I got this question but dont really know what to do with it.

 

==> Astronauts in a space capsule orbiting the earth at a height of 900km experience weightlessness: hence the gravitational field due to the earth must be zero at that altitude.

 

It says to include calculations in my answer but i dont know what calculations would be involved.

 

i'm guessing that the statement is wrong and must be proved so by using calculations. can u help me?

Posted

a) very bad title for your thread

b) how´s "gravitational field" defined in your class?

c) gravitational force is given by F = G*m1*m2/d² with d=900 km, m1 being mass of the earth and m2 being mass of the astronaut. Neither m1 nor m2 nor G is zero. Hence, F is non-zero. If the answer to b) was "there is no force due to gravity", then you´ve got your answer.

d) although it isn´t asked for (teachers tend to demand answers that aren´t asked for explicitely): The astronaut experiences weightlessness because gravitational force and centrifugal force cancel out.

Posted

There is a formula to calculate this

 

F (centripetal) = m2*(v^2)/r (pulls you outwards)
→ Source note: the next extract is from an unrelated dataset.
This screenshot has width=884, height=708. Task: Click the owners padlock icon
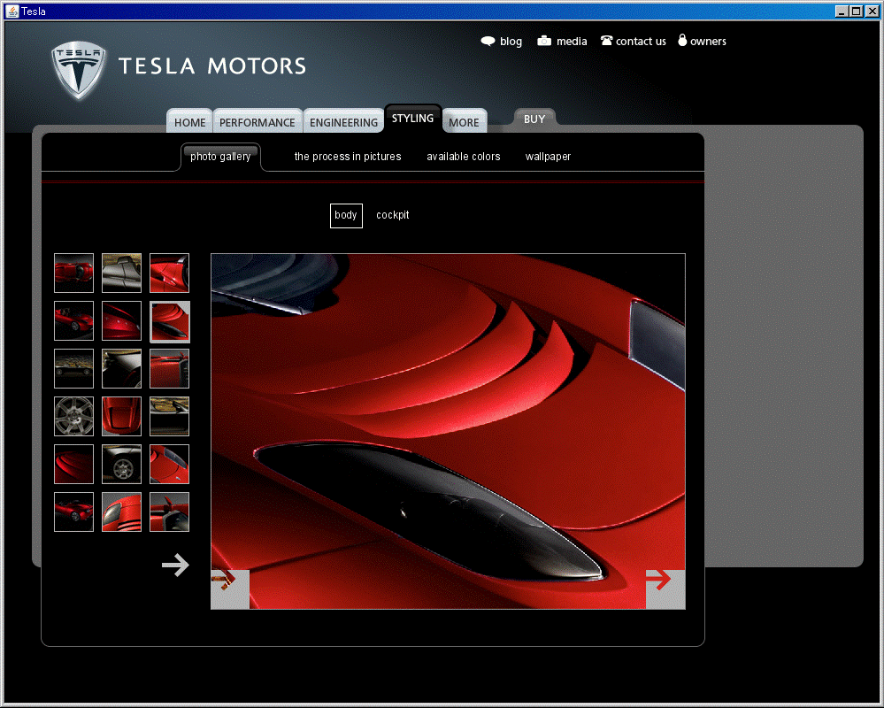tap(682, 40)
F (gravity) = G*m1*m2 / (r^2) (pulls you earthwards)

 

m1 = earth mass

m2 = spaceship mass (cancels, look the formula, so is independent)

v = spaceship velocity

G = Constant

r = distance to the earth center (radius)

 

So when

 

F(centripetal) = F (gravity)

 

m2*(v^2)/r =G*m1*m2 / (r^2)

 

The force you are receiving is 0.

 

Using this formula you must calculate what speed you need to be in orbit, at that speed forces will cancel out and you will feel weightless and spaceship will keep at the same altitude (will not fall) .

 

If you are using a "wrong" speed, one which does not make forces cancel out, you will start to feel the gravity and you will fall to earth.

  • 3 weeks later...
Posted

We gotta do sum calculations, but i don't think they gotta be that complex. Just a good theory behind a logical explanation

Posted
There is a formula to calculate this

 

F (centripetal) = m2*(v^2)/r (pulls you outwards)
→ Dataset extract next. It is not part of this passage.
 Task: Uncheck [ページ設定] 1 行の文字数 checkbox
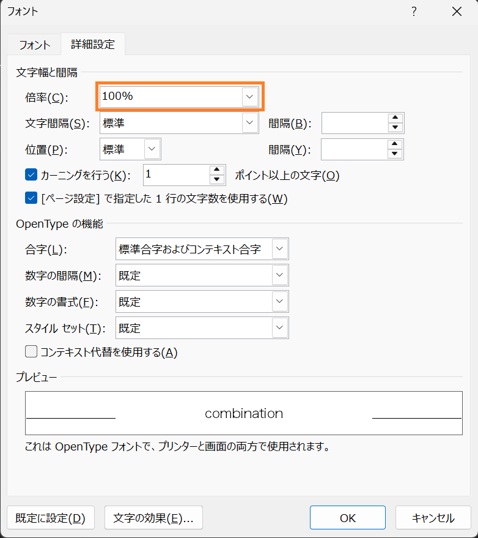32,198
F (gravity) = G*m1*m2 / (r^2) (pulls you earthwards)

 

m1 = earth mass

m2 = spaceship mass (cancels' date=' look the formula, so is independent)

v = spaceship velocity

G = Constant

r = distance to the earth center (radius)

 

So when

 

F(centripetal) = F (gravity)

 

m2*(v^2)/r =G*m1*m2 / (r^2)

 

The force you are receiving is 0.

 

Using this formula you must calculate what speed you need to be in orbit, at that speed forces will cancel out and you will feel weightless and spaceship will keep at the same altitude (will not fall) .

 

If you are using a "wrong" speed, one which does not make forces cancel out, you will start to feel the gravity and you will fall to earth.[/quote']

 

you said that "F (centripetal) = m2*(v^2)/r (pulls you outwards)"

Centripetal force pulls you inwards, then u must mean centrifugal force... however, u put the formula for centripetal, which must be wrong

Posted
you said that "F (centripetal) = m2*(v^2)/r (pulls you outwards)"

Centripetal force pulls you inwards' date=' then u must mean centrifugal force... however, u put the formula for centripetal, which must be wrong[/quote']

 

It's the same equation, just in a different frame of reference.

 

You move in a circular orbit if the centripetal force is equal to the gravitational force.

 

In the moving frame, there is a pseudoforce (centrifugal) which makes the net force seem to be zero. So it must have the same magnitude as the gravitational force.

 

It's the same solution, just looked at two different ways. Since they describe the same phenomenon, they'd better end up with the same answer.

Posted

I expect you to be hung, drawn and quartered if you dare to mention a fictious force that cancels gravity. :P

 

The concept is rightly being expunged from the physics texts of all civilisation. The concept of "freefall" and "apparent weightless" are much more useful. The current dogma is that space craft in _any_ orbit be it circular, elliptical or hyperbolic are moving in freefall therefore the occupants experience no weight relative to the craft.

 

You should only be expected by your teacher to realise that the gravitational field at 900 km up is in the first approximation the same as that on the surface. If you need to calculate it I strongly suggest that you use the radius of the earth as 6400 km and the radius for your craft as 7300 km = 6400 + 900. You should first show that you can calculate g using the text book values for G,R,M the gravitational constant, earth radius and earth mass.

 

M=5.9736×10^24 kg

G=6.674×10^-11 Nm2kg-2

R=6.356×10^6 m

 

using g(surface)=GM/(r*r) = appox 10 N/kg

 

at orbital height g(orbit) = approx 7.6 N/kg

 

the explanation you must give/understand is that weightlessness would be experienced by any spacecraft in free fall at that point (and any other point) in space because the craft is in free fall. If the craft is in freefall orbit, if the craft has been shot out of a large cannon and is at the top of its arc, if the craft was suspended by a piece of string from the moon that was cut just a second ago and is now falling toward earth, if the craft was shot from jupiter and is headed straight for the sun, it is all irrelevant to the experience of weightless. (of course the people inside might care about which of the different scenarios is involved, the phyics does not)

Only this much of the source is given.